すぐ酔うとか言いつつ、彼女が持っているお酒はアルコール度数7%。…酔うじゃん!俺は慌てて冷蔵庫から3%の缶チュウハイを出すと彼女に渡した。
『…ね、ちょっと。飲むならこっち』
ひょいっと彼女が飲んでいるお酒を没収すれば「えぇ…」と悲しい声を出して、目の前にあったおつまみを食べ始めた。
それからくだらない話をして盛り上がって、気づけば彼女は顔が火照って鼻歌なんか歌い出してる。…酔った…?3%で?なんて思って彼女の隣にあった空き缶を覗けばその中に9%が紛れ込んでる。俺も気持ちよく飲んでいたから、彼女が度数の高いお酒を飲んでいたことに気づけなかった。
彼女はバッグからスマホを取りだして、待ち受けを見ると「神〜…大好きだよ〜」なんて言って悶えてる。
いや、それ俺だよね。

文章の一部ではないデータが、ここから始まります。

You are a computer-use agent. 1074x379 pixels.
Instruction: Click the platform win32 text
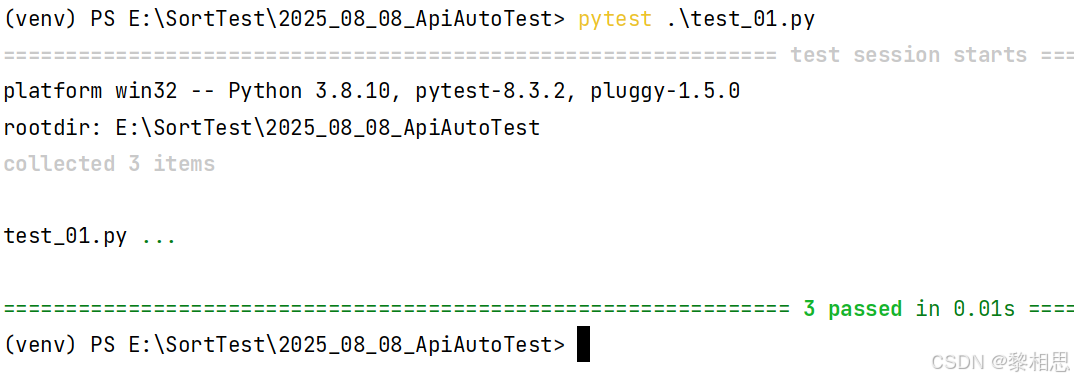coord(90,91)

俺に言えばいいのに。若干待ち受けの俺に嫉妬してしまう。
『○○ちゃん、そろそろ帰ろ?』
時間は22時。もうすっかりいい時間。楽しい時間はあっという間に過ぎるもので、まだ一緒にいたい気持ちは沢山あるけど女の子をこんな時間まで連れ出すのは良くないと思った。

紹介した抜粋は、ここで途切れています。